> _PROBLEM REQUIREMENTS_
Read through the records below and copy each line that uses the word "Toggle".

◆ ◆ ◆ ◆

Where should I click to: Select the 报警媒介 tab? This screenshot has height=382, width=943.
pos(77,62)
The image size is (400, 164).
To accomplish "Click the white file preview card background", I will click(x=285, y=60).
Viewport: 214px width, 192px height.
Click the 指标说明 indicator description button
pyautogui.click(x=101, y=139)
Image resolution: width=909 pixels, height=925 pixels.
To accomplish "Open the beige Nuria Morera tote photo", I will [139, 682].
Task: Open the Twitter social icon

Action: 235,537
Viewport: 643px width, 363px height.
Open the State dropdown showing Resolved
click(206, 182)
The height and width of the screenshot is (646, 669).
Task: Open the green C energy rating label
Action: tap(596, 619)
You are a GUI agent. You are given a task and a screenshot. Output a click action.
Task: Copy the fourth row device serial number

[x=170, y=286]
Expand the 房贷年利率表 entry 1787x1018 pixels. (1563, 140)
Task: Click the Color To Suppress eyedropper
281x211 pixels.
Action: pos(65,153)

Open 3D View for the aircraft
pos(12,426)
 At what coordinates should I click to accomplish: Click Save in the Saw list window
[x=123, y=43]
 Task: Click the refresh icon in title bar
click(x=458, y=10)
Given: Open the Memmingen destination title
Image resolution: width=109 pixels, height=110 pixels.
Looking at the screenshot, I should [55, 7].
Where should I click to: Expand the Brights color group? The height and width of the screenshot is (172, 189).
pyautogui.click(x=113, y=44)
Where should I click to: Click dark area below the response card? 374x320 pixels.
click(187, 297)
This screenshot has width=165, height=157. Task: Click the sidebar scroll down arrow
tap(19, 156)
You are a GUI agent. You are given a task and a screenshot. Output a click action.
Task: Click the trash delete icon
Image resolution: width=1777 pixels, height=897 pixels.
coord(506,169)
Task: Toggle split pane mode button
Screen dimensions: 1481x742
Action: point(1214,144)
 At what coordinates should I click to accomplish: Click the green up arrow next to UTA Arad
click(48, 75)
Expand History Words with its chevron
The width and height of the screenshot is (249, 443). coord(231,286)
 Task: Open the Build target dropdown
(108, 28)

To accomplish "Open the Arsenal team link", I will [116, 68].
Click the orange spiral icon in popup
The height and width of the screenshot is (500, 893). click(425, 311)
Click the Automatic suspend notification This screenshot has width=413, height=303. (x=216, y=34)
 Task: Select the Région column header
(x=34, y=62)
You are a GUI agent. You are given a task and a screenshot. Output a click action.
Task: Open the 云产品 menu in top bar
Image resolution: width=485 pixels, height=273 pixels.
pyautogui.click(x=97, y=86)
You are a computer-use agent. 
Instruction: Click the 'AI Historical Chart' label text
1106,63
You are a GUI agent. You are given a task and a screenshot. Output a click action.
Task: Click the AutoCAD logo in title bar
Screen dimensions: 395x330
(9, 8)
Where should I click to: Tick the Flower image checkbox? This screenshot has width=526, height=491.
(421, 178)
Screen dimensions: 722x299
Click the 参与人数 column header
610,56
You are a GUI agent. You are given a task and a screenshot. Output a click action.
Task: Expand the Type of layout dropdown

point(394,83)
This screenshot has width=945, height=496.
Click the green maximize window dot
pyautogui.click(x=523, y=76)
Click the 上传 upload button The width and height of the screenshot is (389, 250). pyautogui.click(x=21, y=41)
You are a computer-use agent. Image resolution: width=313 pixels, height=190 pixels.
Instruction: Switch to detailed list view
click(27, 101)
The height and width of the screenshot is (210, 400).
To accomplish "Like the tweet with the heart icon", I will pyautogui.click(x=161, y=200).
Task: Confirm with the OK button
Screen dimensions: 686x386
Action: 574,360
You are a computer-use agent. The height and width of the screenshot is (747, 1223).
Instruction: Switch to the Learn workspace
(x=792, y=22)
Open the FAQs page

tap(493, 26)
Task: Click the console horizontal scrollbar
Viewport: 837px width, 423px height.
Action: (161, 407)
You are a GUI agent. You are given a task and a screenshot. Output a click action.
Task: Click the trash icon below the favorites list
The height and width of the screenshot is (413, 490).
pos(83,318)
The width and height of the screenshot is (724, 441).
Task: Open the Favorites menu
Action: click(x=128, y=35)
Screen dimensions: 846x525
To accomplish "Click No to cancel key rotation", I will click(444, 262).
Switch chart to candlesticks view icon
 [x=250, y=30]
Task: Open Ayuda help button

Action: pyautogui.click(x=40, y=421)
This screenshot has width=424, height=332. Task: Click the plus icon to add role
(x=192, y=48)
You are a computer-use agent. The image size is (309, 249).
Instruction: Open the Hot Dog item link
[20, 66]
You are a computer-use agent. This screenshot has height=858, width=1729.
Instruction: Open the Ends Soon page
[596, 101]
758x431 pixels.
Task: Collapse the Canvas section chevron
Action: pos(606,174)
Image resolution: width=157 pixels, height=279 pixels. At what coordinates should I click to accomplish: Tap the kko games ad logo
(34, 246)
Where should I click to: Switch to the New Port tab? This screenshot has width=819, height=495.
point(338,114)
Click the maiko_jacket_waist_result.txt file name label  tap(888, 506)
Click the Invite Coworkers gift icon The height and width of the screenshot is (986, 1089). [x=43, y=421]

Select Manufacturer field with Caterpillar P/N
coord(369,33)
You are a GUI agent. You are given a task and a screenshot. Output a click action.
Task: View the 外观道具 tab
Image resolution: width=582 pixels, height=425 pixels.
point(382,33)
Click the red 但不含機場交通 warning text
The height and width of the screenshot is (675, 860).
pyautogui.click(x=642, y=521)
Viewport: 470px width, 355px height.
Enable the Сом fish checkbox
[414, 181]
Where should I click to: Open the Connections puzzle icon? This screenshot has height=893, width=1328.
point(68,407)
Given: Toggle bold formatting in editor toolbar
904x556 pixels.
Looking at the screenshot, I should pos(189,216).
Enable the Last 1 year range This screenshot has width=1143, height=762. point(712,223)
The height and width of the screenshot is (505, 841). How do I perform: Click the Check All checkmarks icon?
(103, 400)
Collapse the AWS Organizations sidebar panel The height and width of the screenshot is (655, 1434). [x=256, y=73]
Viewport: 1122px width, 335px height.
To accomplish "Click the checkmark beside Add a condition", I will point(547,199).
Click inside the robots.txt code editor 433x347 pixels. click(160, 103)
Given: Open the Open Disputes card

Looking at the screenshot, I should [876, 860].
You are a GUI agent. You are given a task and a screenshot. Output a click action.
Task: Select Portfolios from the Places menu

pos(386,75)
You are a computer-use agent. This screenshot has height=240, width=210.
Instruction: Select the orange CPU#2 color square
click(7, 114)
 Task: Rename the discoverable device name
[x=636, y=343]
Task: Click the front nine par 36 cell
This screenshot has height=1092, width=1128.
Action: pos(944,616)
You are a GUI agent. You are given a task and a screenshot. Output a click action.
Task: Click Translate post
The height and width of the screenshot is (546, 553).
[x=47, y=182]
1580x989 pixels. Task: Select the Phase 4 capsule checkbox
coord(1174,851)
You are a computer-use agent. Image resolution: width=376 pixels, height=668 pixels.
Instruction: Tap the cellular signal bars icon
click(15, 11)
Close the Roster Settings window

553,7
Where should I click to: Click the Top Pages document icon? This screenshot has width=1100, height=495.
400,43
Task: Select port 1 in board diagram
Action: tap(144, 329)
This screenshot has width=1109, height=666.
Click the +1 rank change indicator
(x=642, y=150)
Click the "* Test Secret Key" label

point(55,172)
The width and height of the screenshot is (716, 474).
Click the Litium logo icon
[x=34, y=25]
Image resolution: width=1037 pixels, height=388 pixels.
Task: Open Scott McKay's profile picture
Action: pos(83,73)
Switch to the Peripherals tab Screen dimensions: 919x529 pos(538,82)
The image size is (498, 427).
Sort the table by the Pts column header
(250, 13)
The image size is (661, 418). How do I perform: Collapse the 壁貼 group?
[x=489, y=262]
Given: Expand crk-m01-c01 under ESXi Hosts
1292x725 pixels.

◆ ◆ ◆ ◆

> _TASK OUTPUT_
Task: Toggle split pane mode button
Given: Toggle bold formatting in editor toolbar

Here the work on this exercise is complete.